His CPD administration also spearheaded the “Chicago Plays” program which saw the largest playground renovation program of its kind in Chicago and the United States.
“You have to be creative and you have to be relentless,” Kelly says of capital improvements. “To be successful in the park and rec business, and especially in the big cities, you have to be relentless in your passion to make a difference and you have to be relentless in looking for solutions and resources to solve those problems. You have to be.”
CPD invested in IT, training, and professional development and certifications, and today the agency boasts more certified park professionals than any other park agency in the country.
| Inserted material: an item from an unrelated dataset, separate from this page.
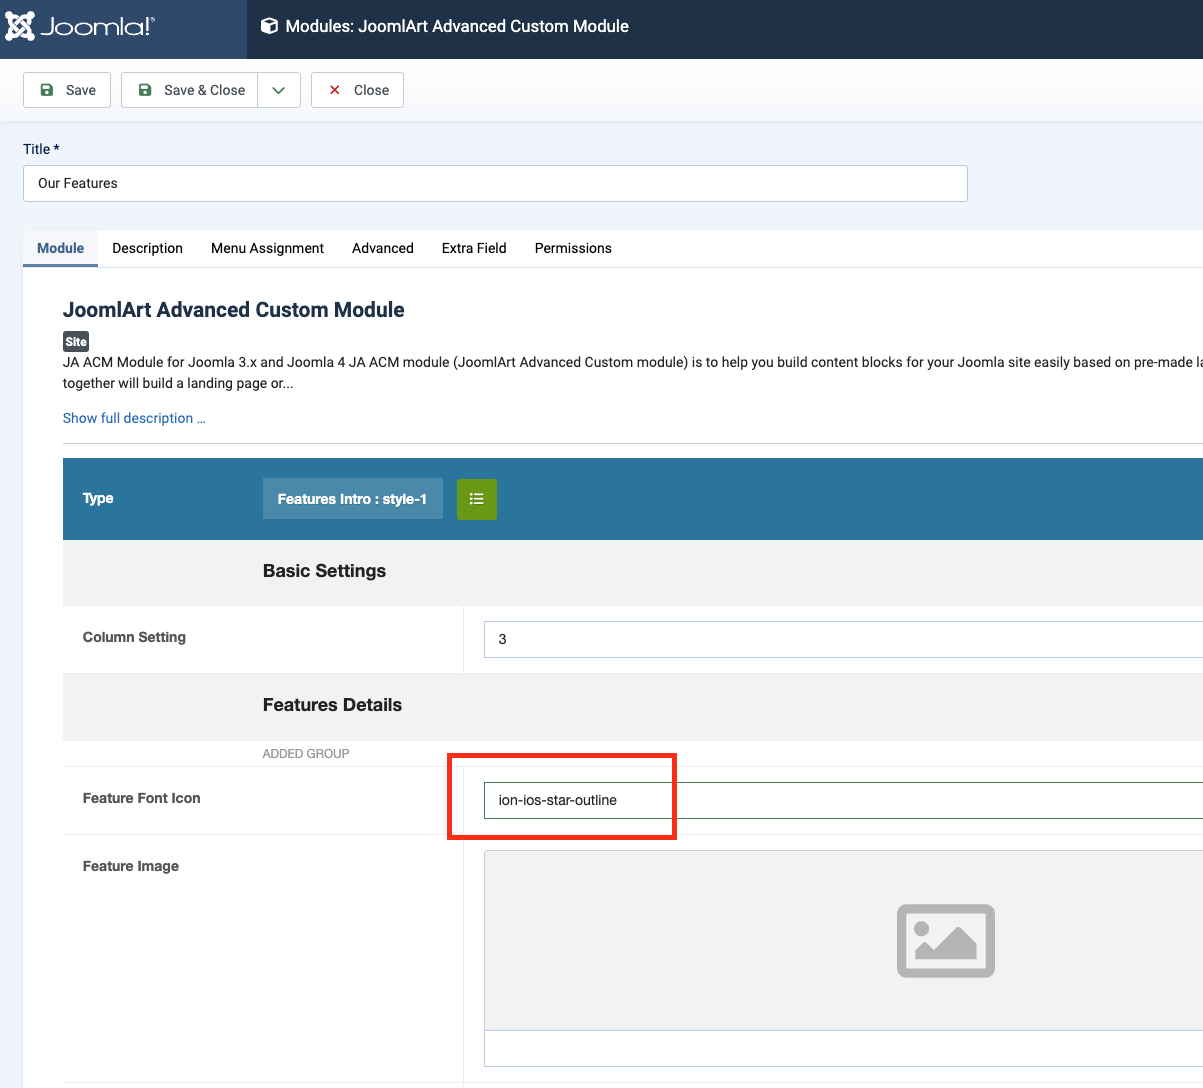Open the Features Intro : style-1 type selector
The height and width of the screenshot is (1088, 1203).
click(x=352, y=499)
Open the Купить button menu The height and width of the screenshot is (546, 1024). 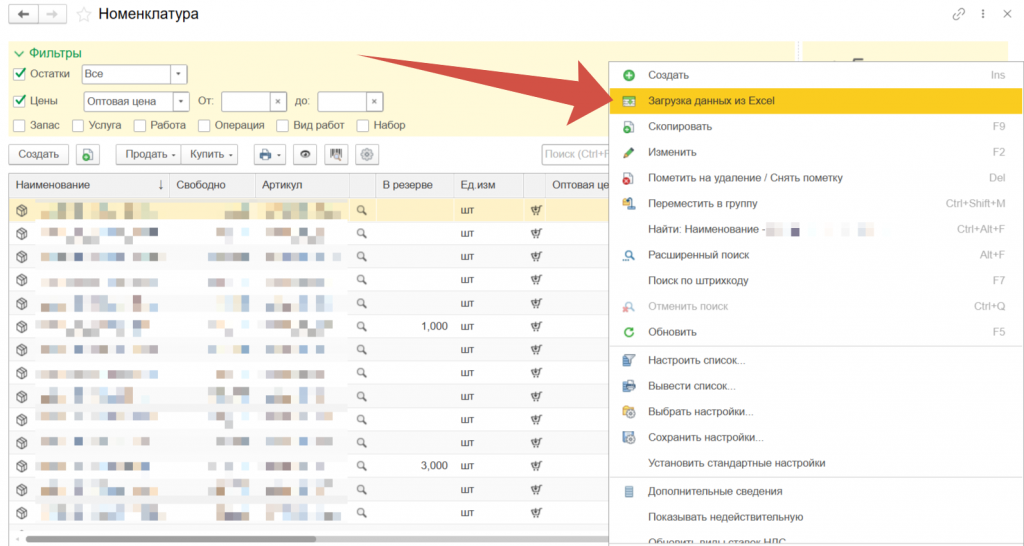click(x=213, y=155)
Kelly says his creation of a department of workforce development was crucial.
The department has a director, and a cadre of employees that were mainly trainers, whose job is to train employees in best practices, to conduct the training sessions, and to help continuing education units through the NRPA.
CPD is accredited for standards of excellence in quality and efficiency by the National Commission for Accreditation of Park and Recreation Agencies as well as being recognized as a Distinguished Accredited Agency in the State of Illinois. CPD also began partnering with Chicago Children’s Advocacy Center to implement best practices to protect children.
Image courtesy of Mike Kelly
“That was all about re-investing in your people,” Kelly says of the workforce department genesis. Kelly knows his experience with one of the largest U.S. cities is mostly relatable to other large cities but also knows some tenets of parks and recreation management translate no matter the scale.
Kelly is proud that he had relationships with leaders of the 26 unions that CPD employees were in, that he visited every one of the city’s neighborhoods to dialogue in person about what the communities wanted, and how CPD and the community could collaborate to meet their needs.
“Know your communities, know your team,” says the self-proclaimed ‘park and rec’ kid. “Try to put each employee in the best position to succeed. Know your blind spots and fill those blind spots with quality people. Don’t be afraid to hire people smarter than you, that’s half the battle. Exercise common sense and communication at all times, with each other, with the field, and with the community.”